As you may have heard, Tatiana and I got married this week … for the third time. We wish and hope all of our couples have as amazing and perfect a time as we did. There has been so much coverage, as expected, with so much more to come, but for you here is the director’s cut, my speech from the wedding that I only delivered half of due to iPhone issues. I’m sharing it here because this wedding not only was a high point of our lives, but our experience of it and the heightening of our empathy will affect every wedding we shoot in years to come:
I’m here to say that the cliches are real.
The treacly, sanctimonious banal nonsense is real.
There is someone out there for you who is just … right. And when you feel it, you will know. It will be different than anything you’ve ever experienced.
As Charlotte told some of you last night, I’ve been down some relationship roads before. I’ve known wonderful people, but there’s a reason this is the last one … we are right together. I simply didn’t know this could be like this. I hoped, I saw this in my couples, I read about it, but maybe, I thought … not for me. Maybe a relationship could only reach me so deeply. But I was wrong. With Tatiana I basically scooped up all my insides and said “Take this, they’re yours.”

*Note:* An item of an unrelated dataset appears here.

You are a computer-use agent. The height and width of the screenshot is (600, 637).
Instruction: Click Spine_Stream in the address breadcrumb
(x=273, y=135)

Love transforms you. Another cliche: She completes me. Or, in the word of a drunk girl we met in Madrid, “You are a 6, but she makes you at least a 9, because you just glow around her.” Last night so many people mentioned that Tatiana has transformed me that people started asking “How big of a jerk *were* you?” Well, it’s not really that … it’s just that I’m so much happier. With life and with myself. That makes my every moment feel different. I’ve been so lucky in life, but we aren’t built to really feel the luck we have every day — it’s like the taste of our own mouths. But with Tatiana I feel lucky, all the time.
Love takes faith. When I moved in, I asked my old landlord what I could do with furniture I didn’t need. He said “just leave it, we’ll take care of it.” And I walked out, leaving everything behind. And there has been so much from my pre-Tatiana life that I’ve simply said “Oh, hey, I don’t need this anymore. I know what I do need, and it’s simple, and pure, and perfect.” I don’t need insecurities and cynicism anymore than I need a lumpy brown couch or a coffee table that I never got around to putting together right. We have had faith at even our darkest moments, and that’s what got us through.
Love takes work. You might have heard that I can be a workaholic, at least when I find a project I believe. I twice worked until I had to be carried away from my office in an ambulance, and one of those times I had the ambulance take me back to the hospital after 17 hours of treatment. But I have never worked on anything nearly as hard as this relationship. There have been times when it took absolutely every bit of effort I could possibly muster to make sure that we kept moving forward, kept getting better, and ended up here.
But it took more than me; it took the help from so many of the people in this room. The friends who listen to and celebrate with us, the family who have given us guidance and inspiration our entire life, the clients who show us weekend after weekend what it is to love and celebrate even after the insane stress of planning a modern wedding.
We are so happy to be here celebrating not just a wedding, not just a triple-married couple, but a marriage, a marriage that has been more wildly successful than I could have ever imagined. This has been one of the happiest, most important days of my life, but I’m also looking forward to tomorrow, when we’re not bride and groom anymore, but just two people who are super-duper married, living a simple, happy life. And, thanks to a life with Tatiana, and a life where I get to continue to know and love and celebrate with all of you, I’m looking forward to all of our tomorrows.